**Request:** Write out the data below again, replacing every "How do I perform" with "How can I carry out" and leaving everything else as it is.
* START Data *
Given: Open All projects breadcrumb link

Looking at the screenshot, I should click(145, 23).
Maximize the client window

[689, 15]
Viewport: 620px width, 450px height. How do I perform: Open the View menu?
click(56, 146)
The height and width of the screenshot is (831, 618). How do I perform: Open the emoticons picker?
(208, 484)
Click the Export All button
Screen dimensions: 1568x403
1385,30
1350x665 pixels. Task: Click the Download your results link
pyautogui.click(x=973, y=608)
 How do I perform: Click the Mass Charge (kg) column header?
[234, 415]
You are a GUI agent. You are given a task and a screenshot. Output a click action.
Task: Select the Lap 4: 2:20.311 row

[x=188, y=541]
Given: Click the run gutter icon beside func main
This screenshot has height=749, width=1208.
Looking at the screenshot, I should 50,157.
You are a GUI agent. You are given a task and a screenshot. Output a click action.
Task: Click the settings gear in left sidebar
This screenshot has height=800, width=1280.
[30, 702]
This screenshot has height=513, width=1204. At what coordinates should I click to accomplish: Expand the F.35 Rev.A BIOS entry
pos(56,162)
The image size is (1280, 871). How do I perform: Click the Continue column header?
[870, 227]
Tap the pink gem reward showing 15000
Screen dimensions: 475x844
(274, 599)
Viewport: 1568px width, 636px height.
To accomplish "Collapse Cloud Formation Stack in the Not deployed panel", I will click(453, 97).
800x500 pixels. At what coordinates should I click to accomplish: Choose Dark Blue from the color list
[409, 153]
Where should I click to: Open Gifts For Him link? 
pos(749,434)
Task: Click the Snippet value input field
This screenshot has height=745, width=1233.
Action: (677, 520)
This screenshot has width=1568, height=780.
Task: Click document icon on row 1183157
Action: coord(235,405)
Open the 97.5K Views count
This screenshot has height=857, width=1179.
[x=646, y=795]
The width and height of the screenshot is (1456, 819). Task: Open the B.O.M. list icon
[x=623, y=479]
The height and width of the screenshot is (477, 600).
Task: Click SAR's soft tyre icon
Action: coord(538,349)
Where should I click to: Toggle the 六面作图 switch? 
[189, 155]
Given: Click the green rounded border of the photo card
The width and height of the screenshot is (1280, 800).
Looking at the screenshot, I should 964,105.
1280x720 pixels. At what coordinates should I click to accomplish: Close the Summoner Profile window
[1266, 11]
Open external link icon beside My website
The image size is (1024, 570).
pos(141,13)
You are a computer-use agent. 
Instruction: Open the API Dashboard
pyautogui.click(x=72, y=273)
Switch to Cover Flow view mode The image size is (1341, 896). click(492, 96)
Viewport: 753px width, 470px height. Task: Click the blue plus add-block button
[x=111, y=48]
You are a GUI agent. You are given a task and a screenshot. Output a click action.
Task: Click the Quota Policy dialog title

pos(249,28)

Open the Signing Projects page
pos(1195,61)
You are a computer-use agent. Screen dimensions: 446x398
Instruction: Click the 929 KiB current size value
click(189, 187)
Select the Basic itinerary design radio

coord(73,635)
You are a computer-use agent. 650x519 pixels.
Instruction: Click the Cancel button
* END Data *
**Exercise output:**
Given: Open All projects breadcrumb link

Looking at the screenshot, I should click(145, 23).
Maximize the client window

[689, 15]
Viewport: 620px width, 450px height. How can I carry out: Open the View menu?
click(56, 146)
The height and width of the screenshot is (831, 618). How can I carry out: Open the emoticons picker?
(208, 484)
Click the Export All button
Screen dimensions: 1568x403
1385,30
1350x665 pixels. Task: Click the Download your results link
pyautogui.click(x=973, y=608)
 How can I carry out: Click the Mass Charge (kg) column header?
[234, 415]
You are a GUI agent. You are given a task and a screenshot. Output a click action.
Task: Select the Lap 4: 2:20.311 row

[x=188, y=541]
Given: Click the run gutter icon beside func main
This screenshot has height=749, width=1208.
Looking at the screenshot, I should 50,157.
You are a GUI agent. You are given a task and a screenshot. Output a click action.
Task: Click the settings gear in left sidebar
This screenshot has height=800, width=1280.
[30, 702]
This screenshot has height=513, width=1204. At what coordinates should I click to accomplish: Expand the F.35 Rev.A BIOS entry
pos(56,162)
The image size is (1280, 871). How can I carry out: Click the Continue column header?
[870, 227]
Tap the pink gem reward showing 15000
Screen dimensions: 475x844
(274, 599)
Viewport: 1568px width, 636px height.
To accomplish "Collapse Cloud Formation Stack in the Not deployed panel", I will click(453, 97).
800x500 pixels. At what coordinates should I click to accomplish: Choose Dark Blue from the color list
[409, 153]
Where should I click to: Open Gifts For Him link? 
pos(749,434)
Task: Click the Snippet value input field
This screenshot has height=745, width=1233.
Action: (677, 520)
This screenshot has width=1568, height=780.
Task: Click document icon on row 1183157
Action: coord(235,405)
Open the 97.5K Views count
This screenshot has height=857, width=1179.
[x=646, y=795]
The width and height of the screenshot is (1456, 819). Task: Open the B.O.M. list icon
[x=623, y=479]
The height and width of the screenshot is (477, 600).
Task: Click SAR's soft tyre icon
Action: coord(538,349)
Where should I click to: Toggle the 六面作图 switch? 
[189, 155]
Given: Click the green rounded border of the photo card
The width and height of the screenshot is (1280, 800).
Looking at the screenshot, I should 964,105.
1280x720 pixels. At what coordinates should I click to accomplish: Close the Summoner Profile window
[1266, 11]
Open external link icon beside My website
The image size is (1024, 570).
pos(141,13)
You are a computer-use agent. 
Instruction: Open the API Dashboard
pyautogui.click(x=72, y=273)
Switch to Cover Flow view mode The image size is (1341, 896). click(492, 96)
Viewport: 753px width, 470px height. Task: Click the blue plus add-block button
[x=111, y=48]
You are a GUI agent. You are given a task and a screenshot. Output a click action.
Task: Click the Quota Policy dialog title

pos(249,28)

Open the Signing Projects page
pos(1195,61)
You are a computer-use agent. Screen dimensions: 446x398
Instruction: Click the 929 KiB current size value
click(189, 187)
Select the Basic itinerary design radio

coord(73,635)
You are a computer-use agent. 650x519 pixels.
Instruction: Click the Cancel button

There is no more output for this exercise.